Show oldest | newest first

    • Julia says:

      06:33am | 12/02/10

      Every year a certain Brisbane paper will publish the obligatory getting ready for school stories. Triplets going to school for the first time, one family still using a horse and cart and the day after the first day, we find one school with nothing but twins and triplets.

      I don’t mind this. I like the regularity. It’s like reading the same book over and over again.

      What I do mind is reporting hot weather in Brisbane as if its something new. It isn’t new. It’s always been hot. It always will be. So the morons responsible for the front page ‘A state divided’ talking about monsoonal weather in the north and the dry in the south should remember the Tropic of Capricorn is there for a reason.

      It’s not news. It’s geography.

    • Jamers Hunter says:

      09:00am | 12/02/10

      the one i realy like is when any story about the economy we have the fingers ,or machine, flipping through large piles of bank notes.
      is this to make the wealthy feel smug or the poor feel envious or to make us understand,as if we didnt anyway, that the banks realy dont give a f*&k??

    • sneakers says:

      08:26am | 12/02/10

      Agreed, Leigh.

      In fact, I was going to make something of an advent calendar for news stories this year, but missed my chance.

      For example - in January, there are sightings of big cats (ooh .. is that a panther?) in Victoria, New South Wales or Queensland (delete as applicable).
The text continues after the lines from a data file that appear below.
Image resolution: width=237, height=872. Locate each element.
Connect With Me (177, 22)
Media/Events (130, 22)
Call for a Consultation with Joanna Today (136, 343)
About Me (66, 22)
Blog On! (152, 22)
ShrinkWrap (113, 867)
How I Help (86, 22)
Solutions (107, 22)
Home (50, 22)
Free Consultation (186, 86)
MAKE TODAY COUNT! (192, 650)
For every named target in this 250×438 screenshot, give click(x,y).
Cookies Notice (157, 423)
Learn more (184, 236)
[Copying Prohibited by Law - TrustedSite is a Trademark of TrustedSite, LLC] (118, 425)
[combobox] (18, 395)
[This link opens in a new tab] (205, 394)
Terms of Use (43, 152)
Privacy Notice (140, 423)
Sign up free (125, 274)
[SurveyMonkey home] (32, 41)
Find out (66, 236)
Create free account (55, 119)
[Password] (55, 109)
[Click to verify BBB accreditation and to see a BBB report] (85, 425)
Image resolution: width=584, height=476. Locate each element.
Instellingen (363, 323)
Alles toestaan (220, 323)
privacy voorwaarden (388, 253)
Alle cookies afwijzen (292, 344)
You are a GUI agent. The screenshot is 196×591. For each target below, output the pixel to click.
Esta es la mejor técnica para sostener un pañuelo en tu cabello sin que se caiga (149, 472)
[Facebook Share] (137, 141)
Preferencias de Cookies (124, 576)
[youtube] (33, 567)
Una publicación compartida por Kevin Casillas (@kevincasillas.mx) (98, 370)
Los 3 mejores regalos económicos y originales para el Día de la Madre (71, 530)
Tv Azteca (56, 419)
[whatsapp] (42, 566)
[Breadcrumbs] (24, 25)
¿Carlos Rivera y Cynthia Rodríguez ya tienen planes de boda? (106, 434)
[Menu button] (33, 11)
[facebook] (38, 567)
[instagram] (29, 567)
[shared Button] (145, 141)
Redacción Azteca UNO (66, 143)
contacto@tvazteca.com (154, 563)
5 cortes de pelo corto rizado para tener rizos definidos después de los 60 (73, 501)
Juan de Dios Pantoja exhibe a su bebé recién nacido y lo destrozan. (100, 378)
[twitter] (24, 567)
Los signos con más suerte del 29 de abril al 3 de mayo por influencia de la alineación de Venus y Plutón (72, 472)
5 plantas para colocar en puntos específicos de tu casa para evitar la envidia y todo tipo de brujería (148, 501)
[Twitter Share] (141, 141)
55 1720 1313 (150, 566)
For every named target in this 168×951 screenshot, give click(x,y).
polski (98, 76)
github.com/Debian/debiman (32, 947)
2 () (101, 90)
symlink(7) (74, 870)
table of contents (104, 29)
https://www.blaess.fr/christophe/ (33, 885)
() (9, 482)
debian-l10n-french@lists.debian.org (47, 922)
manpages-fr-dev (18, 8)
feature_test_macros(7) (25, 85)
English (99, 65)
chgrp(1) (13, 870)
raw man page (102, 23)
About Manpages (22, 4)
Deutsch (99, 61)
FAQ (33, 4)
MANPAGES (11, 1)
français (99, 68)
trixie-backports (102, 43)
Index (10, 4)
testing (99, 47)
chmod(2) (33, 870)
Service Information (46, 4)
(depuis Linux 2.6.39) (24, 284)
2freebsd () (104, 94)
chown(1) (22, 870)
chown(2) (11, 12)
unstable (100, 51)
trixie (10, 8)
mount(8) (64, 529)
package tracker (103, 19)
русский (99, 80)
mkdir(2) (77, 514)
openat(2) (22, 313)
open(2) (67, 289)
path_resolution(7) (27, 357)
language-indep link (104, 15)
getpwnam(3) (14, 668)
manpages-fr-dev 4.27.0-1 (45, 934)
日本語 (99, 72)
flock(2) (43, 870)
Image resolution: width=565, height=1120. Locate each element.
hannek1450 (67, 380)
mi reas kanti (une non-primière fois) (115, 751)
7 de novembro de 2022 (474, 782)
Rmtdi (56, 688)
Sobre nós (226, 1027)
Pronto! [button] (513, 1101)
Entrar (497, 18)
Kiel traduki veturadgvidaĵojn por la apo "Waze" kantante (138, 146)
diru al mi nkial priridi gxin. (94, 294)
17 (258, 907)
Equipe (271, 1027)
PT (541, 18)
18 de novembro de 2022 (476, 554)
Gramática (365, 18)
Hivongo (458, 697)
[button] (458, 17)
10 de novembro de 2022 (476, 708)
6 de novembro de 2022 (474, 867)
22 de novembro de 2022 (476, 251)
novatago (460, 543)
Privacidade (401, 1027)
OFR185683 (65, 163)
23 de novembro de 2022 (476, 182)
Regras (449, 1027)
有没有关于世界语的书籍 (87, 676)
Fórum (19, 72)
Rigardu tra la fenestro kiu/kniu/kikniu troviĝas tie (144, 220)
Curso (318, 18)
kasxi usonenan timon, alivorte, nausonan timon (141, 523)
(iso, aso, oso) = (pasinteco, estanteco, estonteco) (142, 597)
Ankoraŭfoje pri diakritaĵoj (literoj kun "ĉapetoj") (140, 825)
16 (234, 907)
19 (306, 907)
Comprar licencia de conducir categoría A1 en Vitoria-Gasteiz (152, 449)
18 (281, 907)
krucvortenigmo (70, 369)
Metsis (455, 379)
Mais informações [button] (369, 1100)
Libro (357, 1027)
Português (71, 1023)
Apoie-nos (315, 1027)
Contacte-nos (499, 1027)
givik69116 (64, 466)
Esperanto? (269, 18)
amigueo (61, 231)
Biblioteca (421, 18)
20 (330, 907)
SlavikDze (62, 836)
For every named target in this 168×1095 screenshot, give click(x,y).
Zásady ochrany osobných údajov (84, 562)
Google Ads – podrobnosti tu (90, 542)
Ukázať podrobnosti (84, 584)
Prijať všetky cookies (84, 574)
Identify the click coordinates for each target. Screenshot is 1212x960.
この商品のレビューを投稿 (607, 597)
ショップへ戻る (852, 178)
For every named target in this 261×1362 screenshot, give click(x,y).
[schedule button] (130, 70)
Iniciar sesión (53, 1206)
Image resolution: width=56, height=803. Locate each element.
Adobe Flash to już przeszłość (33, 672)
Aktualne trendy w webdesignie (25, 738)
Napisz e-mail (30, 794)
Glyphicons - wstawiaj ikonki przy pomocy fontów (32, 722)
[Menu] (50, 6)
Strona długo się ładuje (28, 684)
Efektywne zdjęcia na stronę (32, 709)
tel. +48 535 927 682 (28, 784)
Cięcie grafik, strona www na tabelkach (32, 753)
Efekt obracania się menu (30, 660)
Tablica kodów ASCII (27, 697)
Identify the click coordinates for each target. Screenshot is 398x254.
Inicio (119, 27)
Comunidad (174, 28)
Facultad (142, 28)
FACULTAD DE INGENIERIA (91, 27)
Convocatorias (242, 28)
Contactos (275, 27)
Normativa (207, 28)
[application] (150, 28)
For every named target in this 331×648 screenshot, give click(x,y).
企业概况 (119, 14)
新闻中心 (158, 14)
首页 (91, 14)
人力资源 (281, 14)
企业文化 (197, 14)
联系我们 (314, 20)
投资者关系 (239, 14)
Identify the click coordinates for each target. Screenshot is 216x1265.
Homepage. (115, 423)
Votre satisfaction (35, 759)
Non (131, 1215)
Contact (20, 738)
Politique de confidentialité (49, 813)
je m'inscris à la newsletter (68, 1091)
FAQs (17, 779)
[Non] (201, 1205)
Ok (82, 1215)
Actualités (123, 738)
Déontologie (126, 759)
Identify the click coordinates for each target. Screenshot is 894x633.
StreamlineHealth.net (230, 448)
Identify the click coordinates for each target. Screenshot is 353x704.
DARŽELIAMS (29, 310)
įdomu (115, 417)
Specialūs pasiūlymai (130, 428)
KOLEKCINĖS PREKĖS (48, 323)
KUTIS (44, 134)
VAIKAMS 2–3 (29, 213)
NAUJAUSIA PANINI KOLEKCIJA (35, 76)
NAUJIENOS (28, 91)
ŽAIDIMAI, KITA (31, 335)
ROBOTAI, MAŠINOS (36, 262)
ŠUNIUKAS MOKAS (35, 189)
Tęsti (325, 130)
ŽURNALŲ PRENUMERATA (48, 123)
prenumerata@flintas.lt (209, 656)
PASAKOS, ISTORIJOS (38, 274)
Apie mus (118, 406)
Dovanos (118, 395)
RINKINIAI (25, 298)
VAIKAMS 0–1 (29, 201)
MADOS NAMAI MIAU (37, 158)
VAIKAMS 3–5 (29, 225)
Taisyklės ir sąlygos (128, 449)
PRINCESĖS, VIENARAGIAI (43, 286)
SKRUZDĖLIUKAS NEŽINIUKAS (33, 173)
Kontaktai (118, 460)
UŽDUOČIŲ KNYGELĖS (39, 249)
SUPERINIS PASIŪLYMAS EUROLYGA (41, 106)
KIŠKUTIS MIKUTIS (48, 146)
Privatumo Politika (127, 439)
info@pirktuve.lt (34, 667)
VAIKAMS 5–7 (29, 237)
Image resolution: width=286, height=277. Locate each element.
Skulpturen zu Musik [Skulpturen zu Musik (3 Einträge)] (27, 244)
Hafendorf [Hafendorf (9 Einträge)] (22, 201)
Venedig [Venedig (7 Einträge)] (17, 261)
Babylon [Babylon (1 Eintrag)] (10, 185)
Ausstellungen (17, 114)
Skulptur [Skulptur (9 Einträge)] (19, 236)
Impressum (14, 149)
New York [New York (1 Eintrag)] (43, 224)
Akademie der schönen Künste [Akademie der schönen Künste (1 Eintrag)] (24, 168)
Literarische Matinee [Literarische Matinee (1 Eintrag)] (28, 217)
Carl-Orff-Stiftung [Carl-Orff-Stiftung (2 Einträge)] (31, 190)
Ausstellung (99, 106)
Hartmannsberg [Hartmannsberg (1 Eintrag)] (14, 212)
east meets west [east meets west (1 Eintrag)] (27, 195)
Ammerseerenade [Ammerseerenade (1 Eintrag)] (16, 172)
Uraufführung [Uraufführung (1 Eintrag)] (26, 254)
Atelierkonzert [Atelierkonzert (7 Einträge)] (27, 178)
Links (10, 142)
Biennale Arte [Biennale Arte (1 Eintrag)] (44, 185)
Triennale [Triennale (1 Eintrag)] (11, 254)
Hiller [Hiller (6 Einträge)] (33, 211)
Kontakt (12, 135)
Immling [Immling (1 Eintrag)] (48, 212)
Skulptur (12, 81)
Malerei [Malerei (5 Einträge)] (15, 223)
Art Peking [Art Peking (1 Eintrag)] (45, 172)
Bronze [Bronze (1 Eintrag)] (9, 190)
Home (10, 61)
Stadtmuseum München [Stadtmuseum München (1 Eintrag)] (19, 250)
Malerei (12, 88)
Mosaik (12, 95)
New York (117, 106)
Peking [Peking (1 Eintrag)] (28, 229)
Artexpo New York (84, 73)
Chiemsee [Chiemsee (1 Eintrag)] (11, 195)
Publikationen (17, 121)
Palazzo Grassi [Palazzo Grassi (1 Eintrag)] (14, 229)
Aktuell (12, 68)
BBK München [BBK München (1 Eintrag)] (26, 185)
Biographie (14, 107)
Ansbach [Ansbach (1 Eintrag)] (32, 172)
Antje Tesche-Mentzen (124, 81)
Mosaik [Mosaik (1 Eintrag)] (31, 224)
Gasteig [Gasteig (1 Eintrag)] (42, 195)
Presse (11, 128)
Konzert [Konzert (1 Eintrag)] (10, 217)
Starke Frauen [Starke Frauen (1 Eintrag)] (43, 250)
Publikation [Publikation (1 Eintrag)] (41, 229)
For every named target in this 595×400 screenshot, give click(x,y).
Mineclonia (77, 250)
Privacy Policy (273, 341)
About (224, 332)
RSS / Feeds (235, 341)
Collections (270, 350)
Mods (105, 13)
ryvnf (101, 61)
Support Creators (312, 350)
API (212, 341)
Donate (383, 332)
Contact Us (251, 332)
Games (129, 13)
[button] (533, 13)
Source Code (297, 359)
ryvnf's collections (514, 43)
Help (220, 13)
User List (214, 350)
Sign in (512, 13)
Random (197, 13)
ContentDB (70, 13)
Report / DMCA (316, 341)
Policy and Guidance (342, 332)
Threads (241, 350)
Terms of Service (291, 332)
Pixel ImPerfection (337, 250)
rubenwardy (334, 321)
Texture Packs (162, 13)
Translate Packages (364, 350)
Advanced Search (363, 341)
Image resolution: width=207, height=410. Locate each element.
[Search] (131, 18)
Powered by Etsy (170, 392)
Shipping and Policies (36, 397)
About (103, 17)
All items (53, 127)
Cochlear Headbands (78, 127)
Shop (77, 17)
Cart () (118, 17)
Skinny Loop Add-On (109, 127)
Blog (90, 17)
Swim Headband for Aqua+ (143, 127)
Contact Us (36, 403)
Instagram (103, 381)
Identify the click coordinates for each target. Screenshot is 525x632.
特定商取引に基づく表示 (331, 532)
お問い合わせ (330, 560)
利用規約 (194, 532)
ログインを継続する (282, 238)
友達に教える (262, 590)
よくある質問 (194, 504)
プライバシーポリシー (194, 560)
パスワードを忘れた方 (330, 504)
      I would have thought that February would be the “chocolate is actually good for you” month, but it seems they’ve come up with a “soft drink is bad for you” story instead. I’ll have to file that one for next year .. still, they do still have 2 weeks to slot it in.

    • vicki pavlos says:

      10:09am | 12/02/10

      I’m not sure there’s much you can do about the repetition, because Xmas, Anzac Day etc come around every year, and people pretty much do the same things every year.

      It’s called tradition.

      Media could stop dredging up the same old, I guess, and just report on the occasions as a passing mention. Which brave channel/newspaper/radio station is ready to take up the challenge?